Yeah, thanks! This needed changed to bfe.u32 and the check for the 64-bit test-case changed to bfe.u64 to match.

46

This will also never match. The instruction will be bfe.u64 and the registers are 64-bit %r*d*.

Good catch!
Yes, the expression also wasn't correct as you pointed out. I checked exactly what to match the produced bfe to and it has to be as follows:

; CHECK-NOT: bfe.u64 %rd{{[0-9]+}}, %rd{{[0-9]+}}, 63, 3

Please run the tests with unmodified llvm and make sure it does fail when it detects bfe.

I have run those and it does fail when bfe is detected. Without the llvm changes, bfe.u64 is produced and unfortunately failed by reporting it's not being able find shr rather than because the bfe instruction was present.

That is not great because we're not communicating the issue too well in case this ever regresses in the future. This is because CHECKs seem to take precedence over CHECK-NOTs.

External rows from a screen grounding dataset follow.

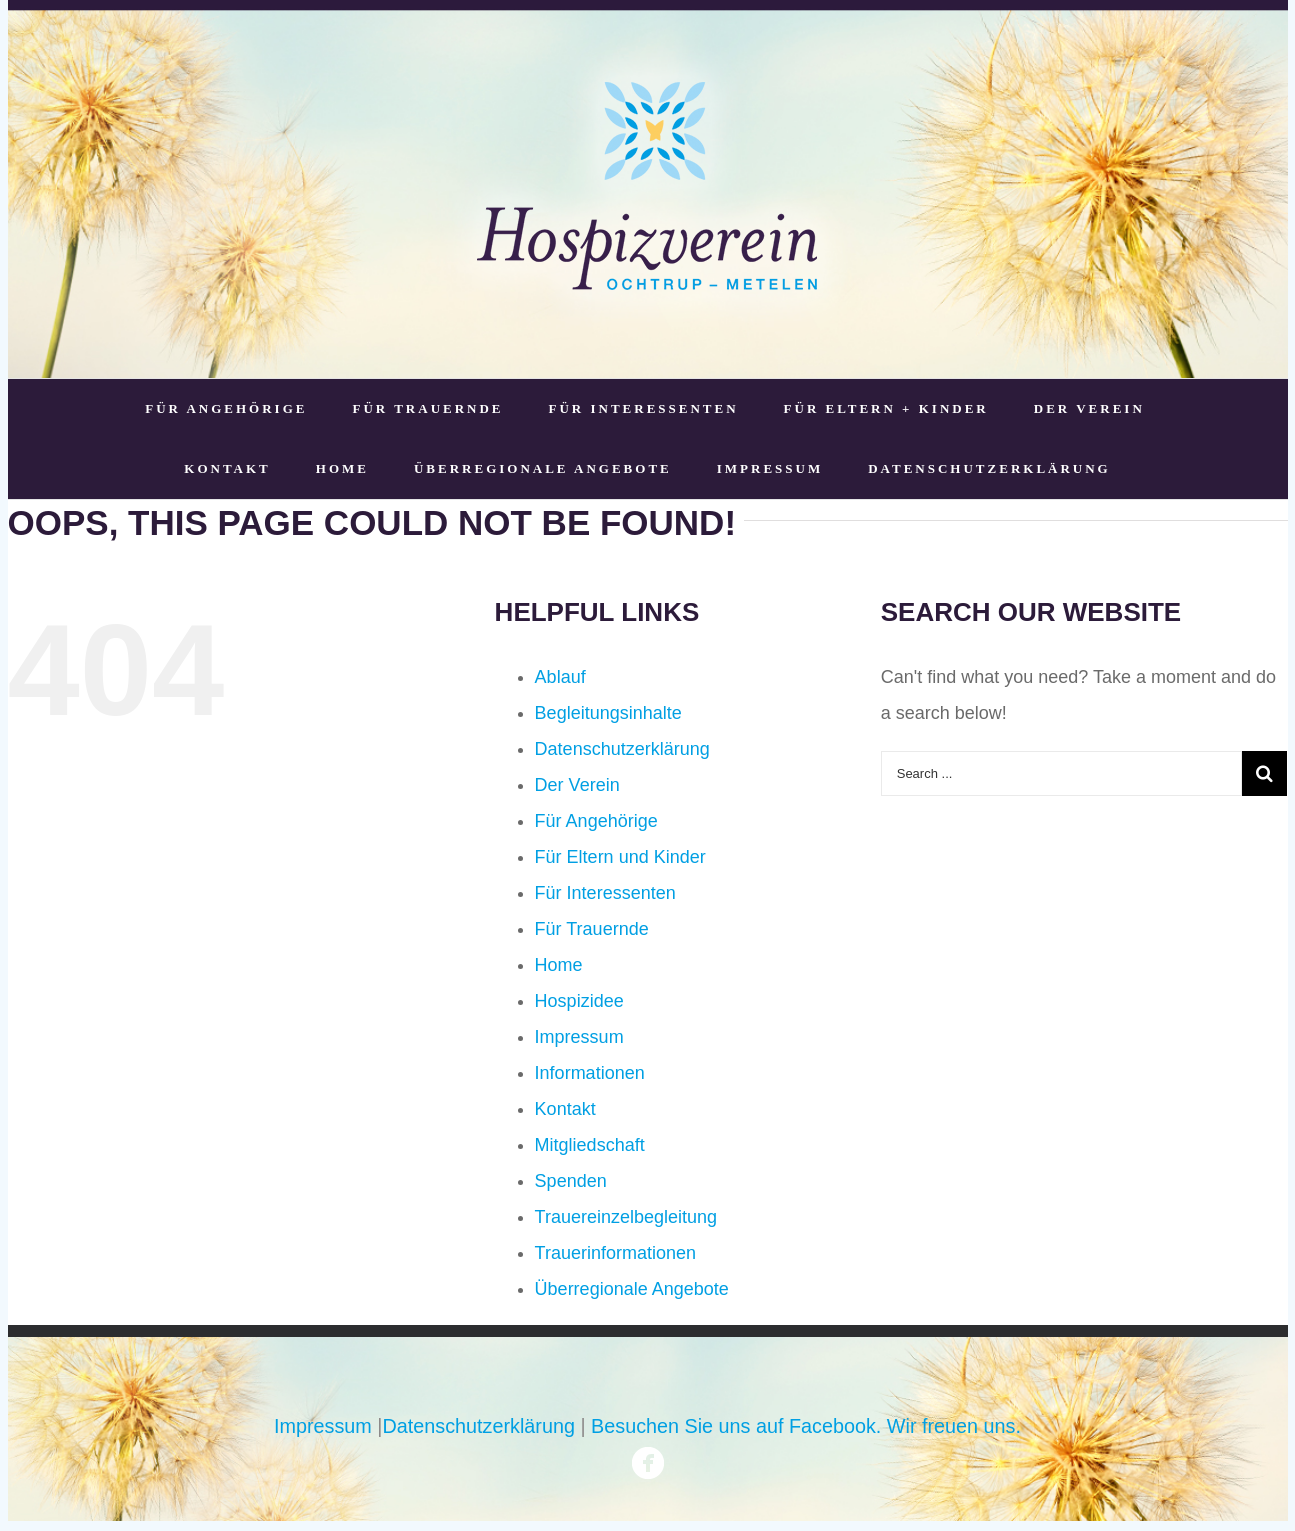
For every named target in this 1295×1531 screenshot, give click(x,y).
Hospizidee (579, 1001)
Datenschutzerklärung (622, 749)
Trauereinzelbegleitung (626, 1217)
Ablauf (560, 677)
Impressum (579, 1037)
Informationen (590, 1073)
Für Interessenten (605, 893)
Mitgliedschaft (590, 1145)
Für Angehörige (596, 821)
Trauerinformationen (615, 1253)
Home (559, 965)
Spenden (571, 1181)
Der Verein (577, 785)
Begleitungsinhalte (608, 713)
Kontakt (565, 1109)
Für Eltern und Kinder (620, 857)
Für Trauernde (592, 929)
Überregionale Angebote (632, 1289)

tra added a comment.Apr 20 2023, 1:42 PM

What do you think about this approach instead of just simplifying the test?

SGTM.

llvm/test/CodeGen/NVPTX/bfe.ll
46

This is because CHECKs seem to take precedence over CHECK-NOTs.

I guess it's a fundamental difference between proving that something exists and proving that something does not exist.
Proving a negative is hard as it has to be done on all possible locations we're interested in, while a positive check needs to match only once, anywhere.
So, in order for a negative checker to work, we need to define the area which we'll be searching. That area is determined by the surrounding positive checks, so they have to be matched first.

I usually suggest using -NOT checks in a separate test run. Mixing them with positive checks is often tricky in non-obvious ways.

@tra The revision has been updated. Does it look like enough at this point? Thanks!

tra accepted this revision.Jul 10 2023, 11:49 AM
This revision is now accepted and ready to land.Jul 10 2023, 11:49 AM
This revision was automatically updated to reflect the committed changes.